There could be various ways for HighLevel to address this issue, but right now it looks like the most direct way to address this outright would be to allow us to send from our actual mail domain vs being forced to setup and send from a subdomain. I have a feeling with the way security is going, this will only become more of an issue for all us HighLevel users who rely on the system to send emails.

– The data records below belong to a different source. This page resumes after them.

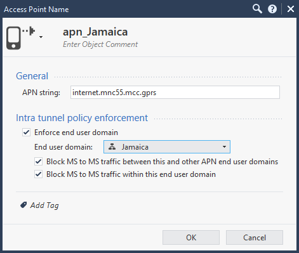Image resolution: width=299 pixels, height=253 pixels.
Task: Toggle Block MS to MS within this domain
Action: tap(38, 174)
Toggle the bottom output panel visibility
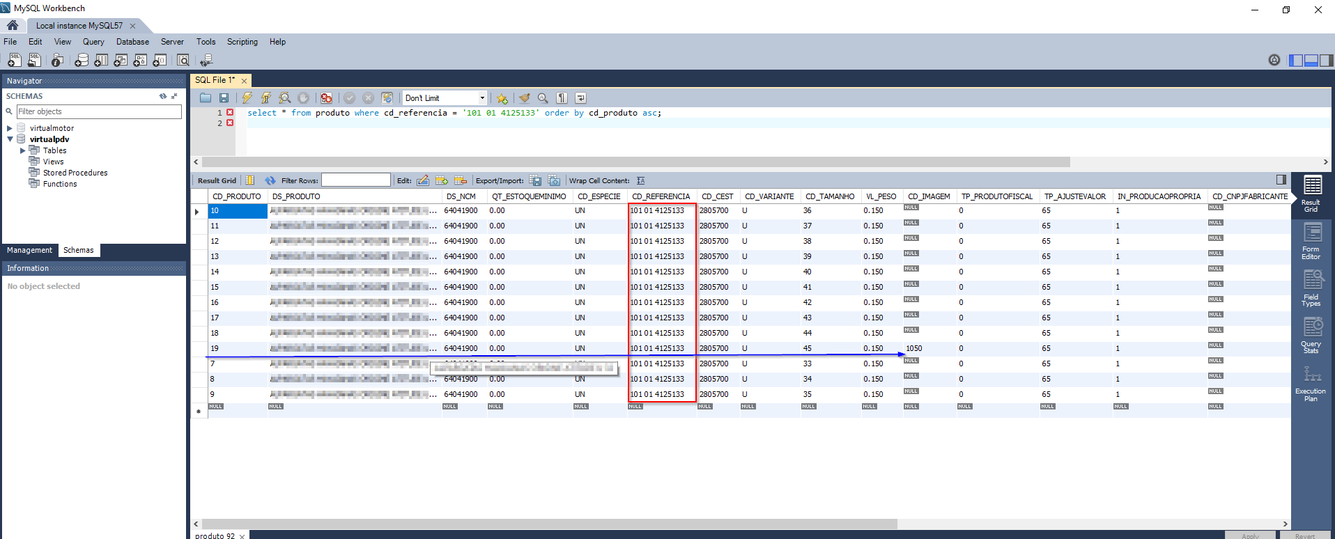Viewport: 1335px width, 539px height. (x=1311, y=61)
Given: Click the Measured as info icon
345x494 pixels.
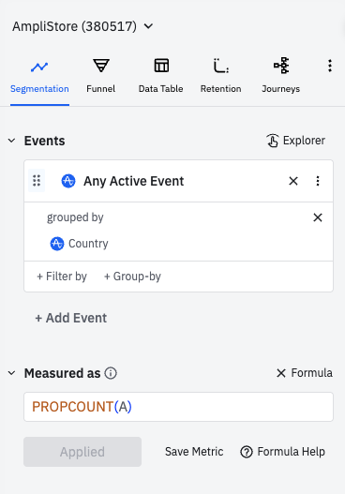Looking at the screenshot, I should [x=111, y=373].
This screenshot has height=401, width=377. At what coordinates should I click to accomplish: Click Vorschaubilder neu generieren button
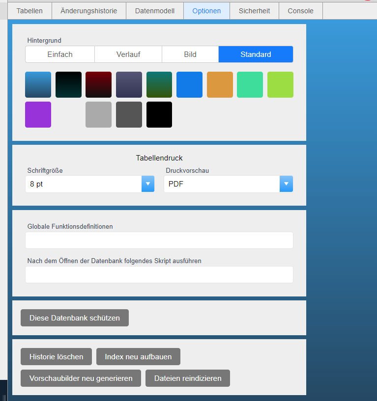81,378
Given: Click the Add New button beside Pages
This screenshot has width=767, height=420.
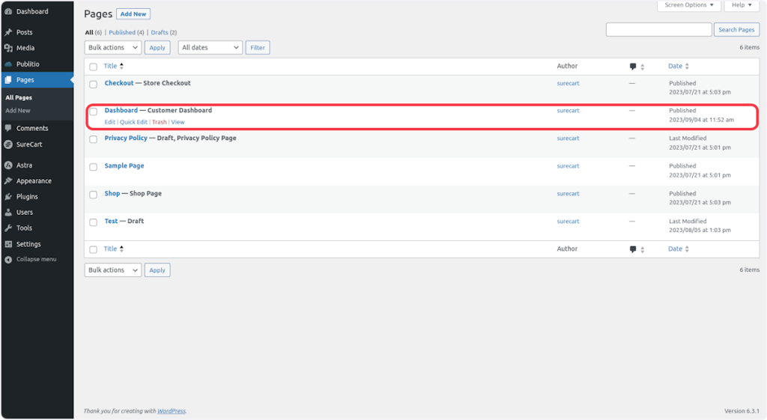Looking at the screenshot, I should 133,13.

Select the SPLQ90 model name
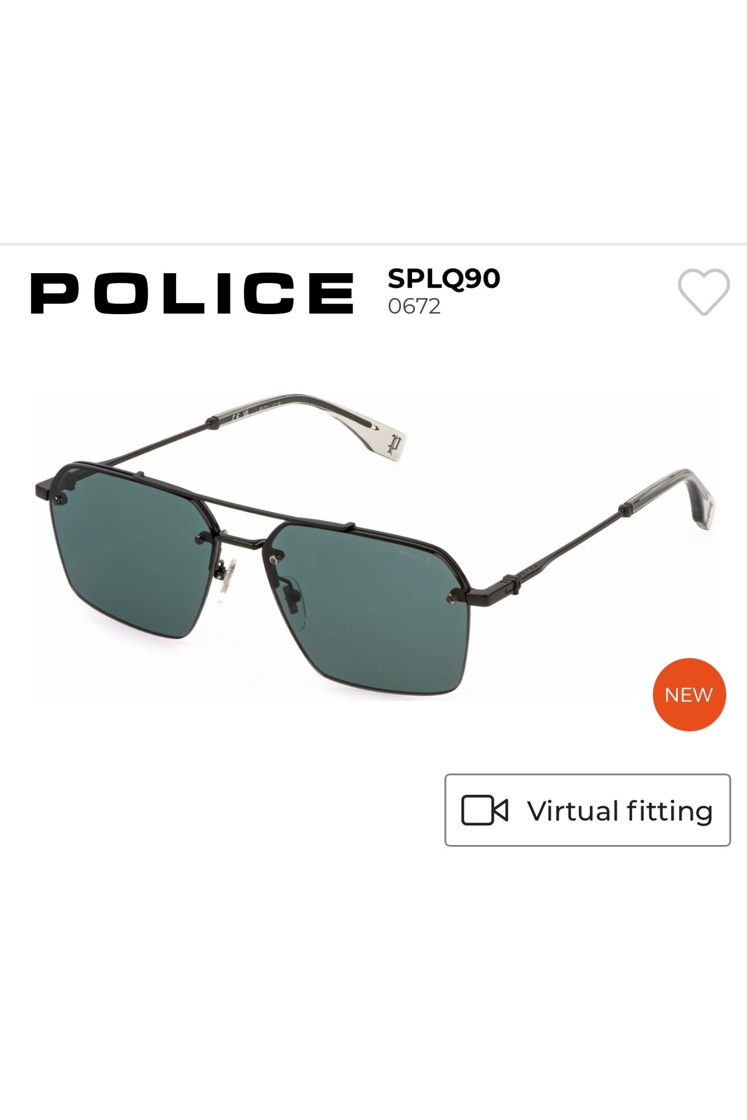tap(444, 278)
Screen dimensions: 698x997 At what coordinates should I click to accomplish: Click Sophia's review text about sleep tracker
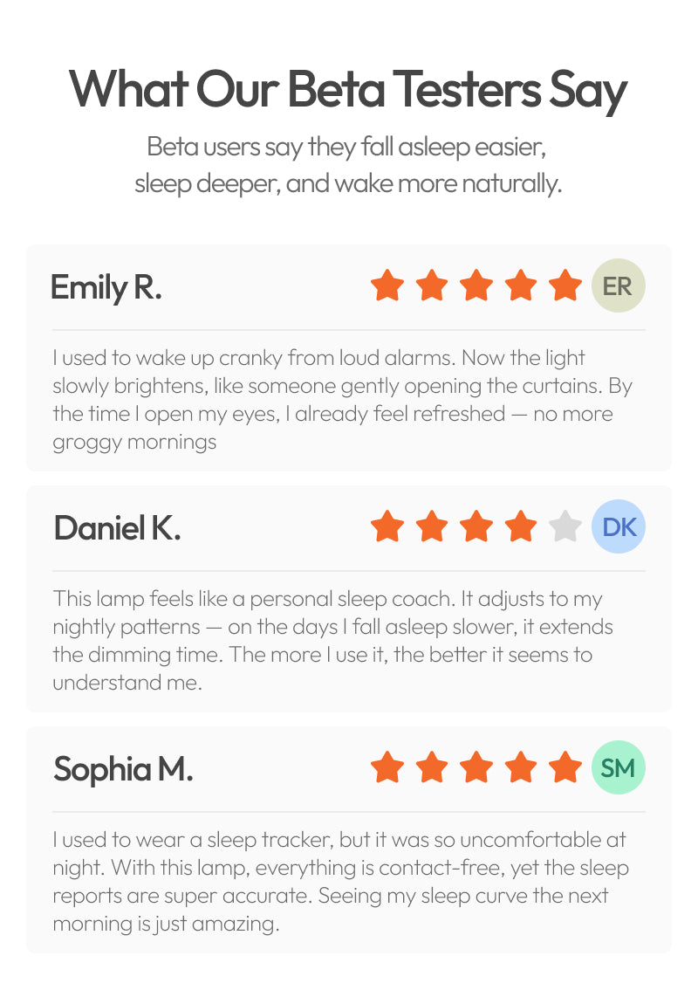click(x=339, y=882)
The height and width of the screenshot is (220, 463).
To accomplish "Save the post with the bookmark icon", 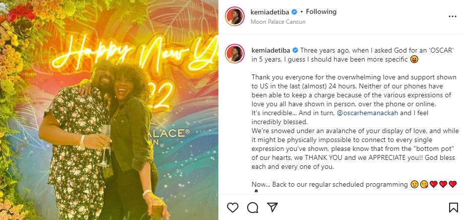I will (453, 207).
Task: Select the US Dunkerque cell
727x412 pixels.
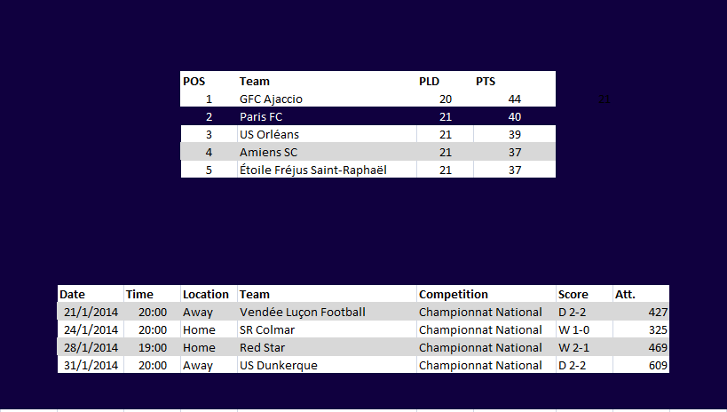Action: click(x=327, y=365)
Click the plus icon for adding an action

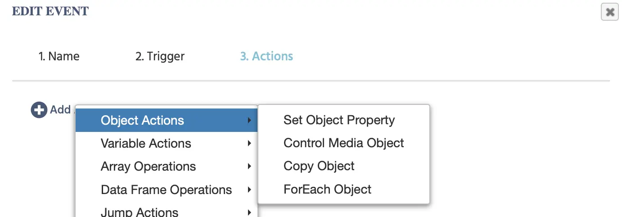coord(39,110)
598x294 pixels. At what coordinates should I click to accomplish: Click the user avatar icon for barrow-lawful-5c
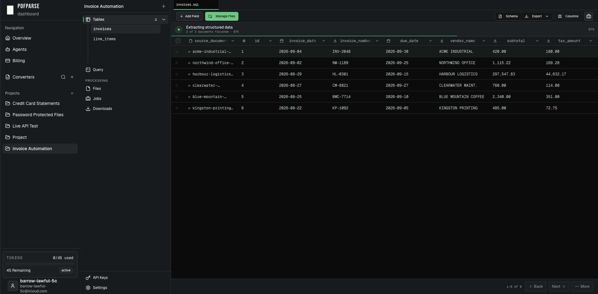tap(13, 286)
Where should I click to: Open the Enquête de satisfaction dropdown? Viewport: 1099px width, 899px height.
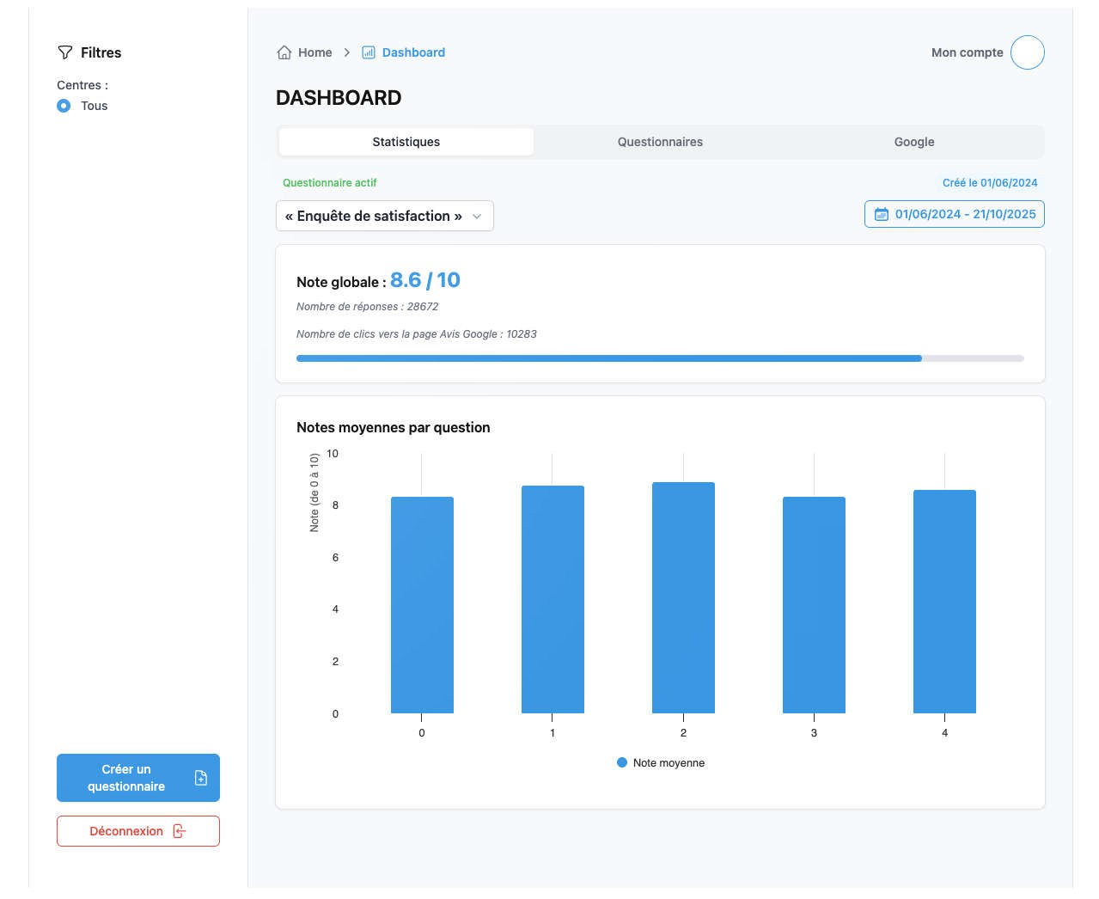point(374,216)
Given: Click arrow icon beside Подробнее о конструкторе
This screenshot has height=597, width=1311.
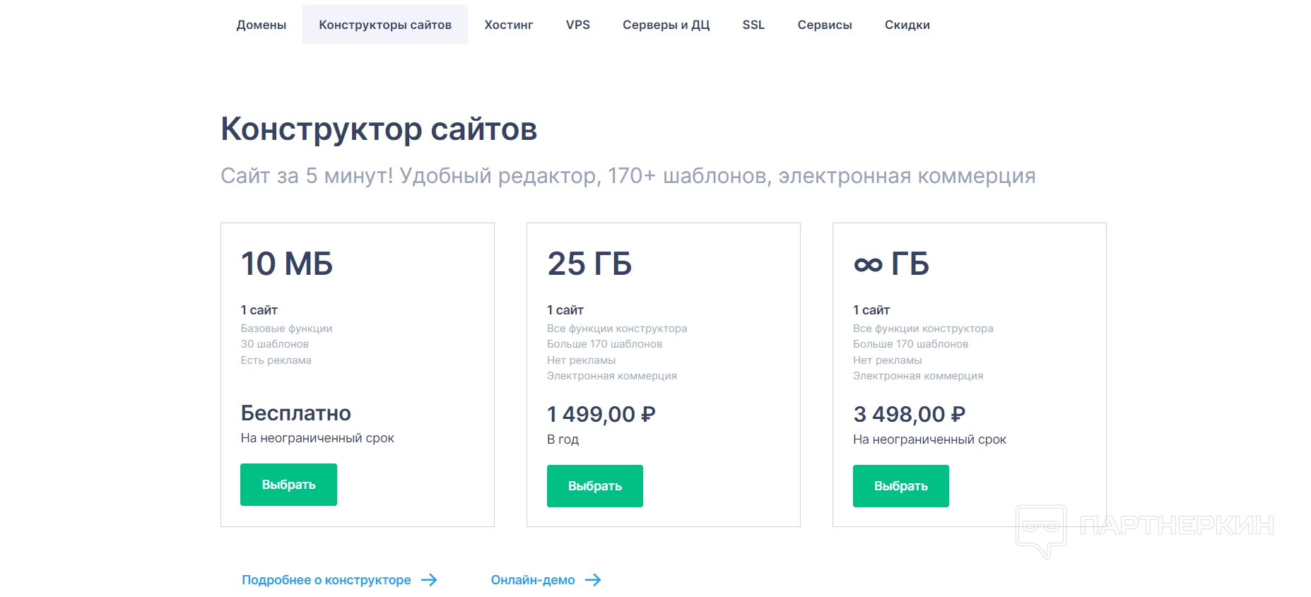Looking at the screenshot, I should click(x=429, y=580).
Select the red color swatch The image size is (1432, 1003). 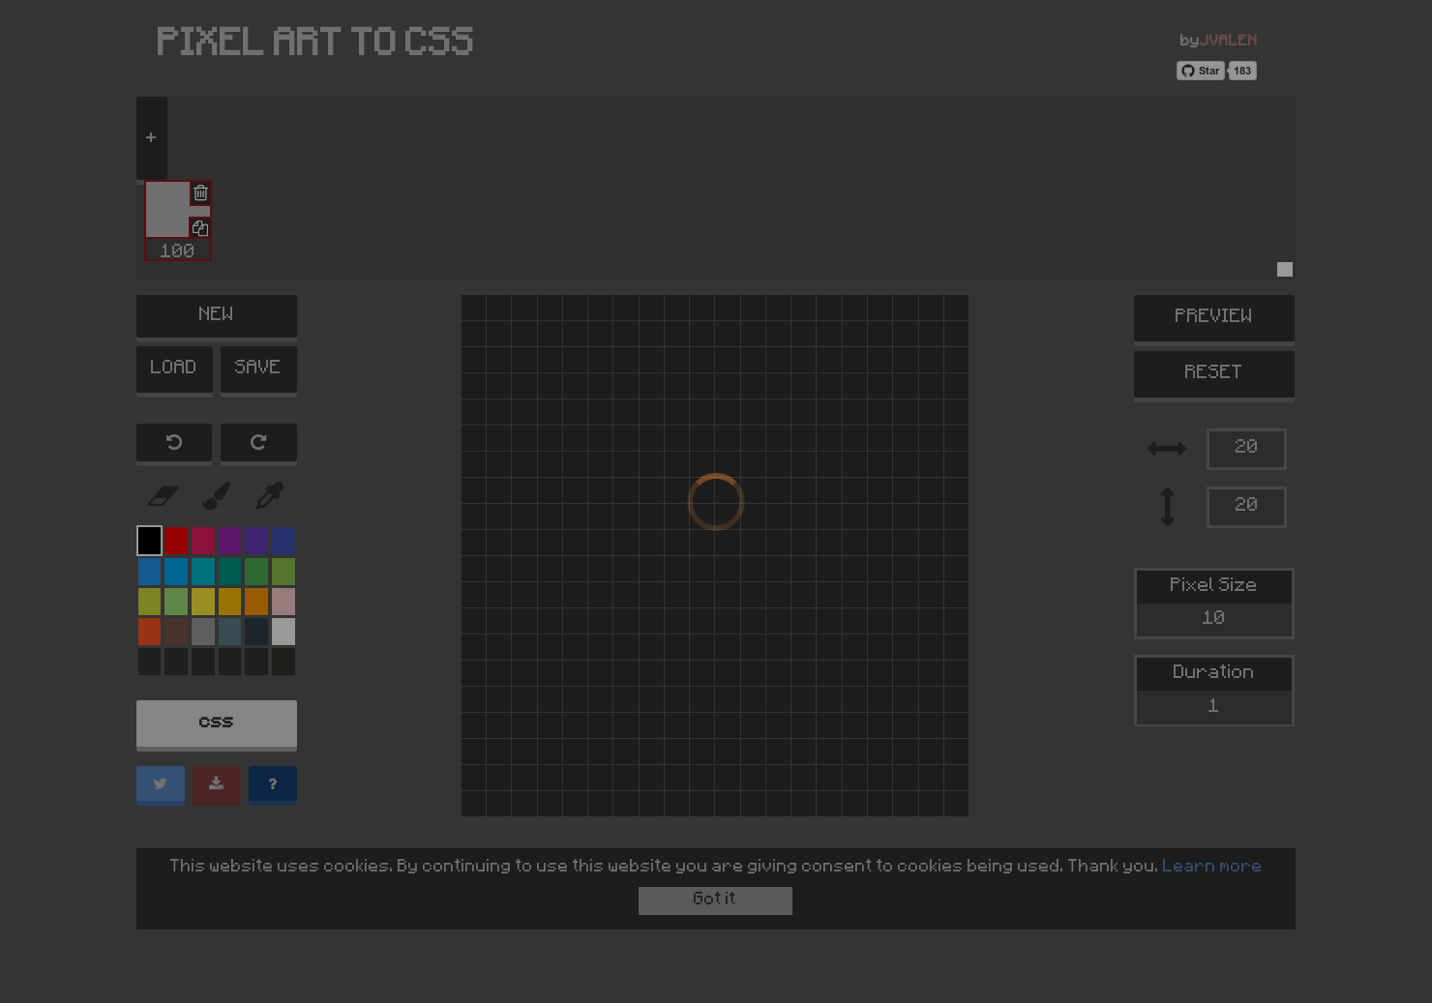176,541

(Such a solution would also avoid another current issue where recipients replying to our emails aren't actually replying to the "from" address and instead are sending an email back to the subdomain, hence not making it to the actual inbox of the "from" sender address. We don't care about tracking these in HighLevel's CRM functionality anyway... and if we did, there are typically other viable solutions like email client plugins to handle that.)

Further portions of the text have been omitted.